Stored dataset items
####

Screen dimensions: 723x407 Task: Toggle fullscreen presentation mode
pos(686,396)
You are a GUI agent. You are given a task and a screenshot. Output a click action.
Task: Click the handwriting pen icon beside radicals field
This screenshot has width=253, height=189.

####

Turn the data above into a numbered list with one line per item, leaving out any blank lines.

1. Screen dimensions: 723x407 Task: Toggle fullscreen presentation mode
2. pos(686,396)
3. You are a GUI agent. You are given a task and a screenshot. Output a click action.
4. Task: Click the handwriting pen icon beside radicals field
5. This screenshot has width=253, height=189.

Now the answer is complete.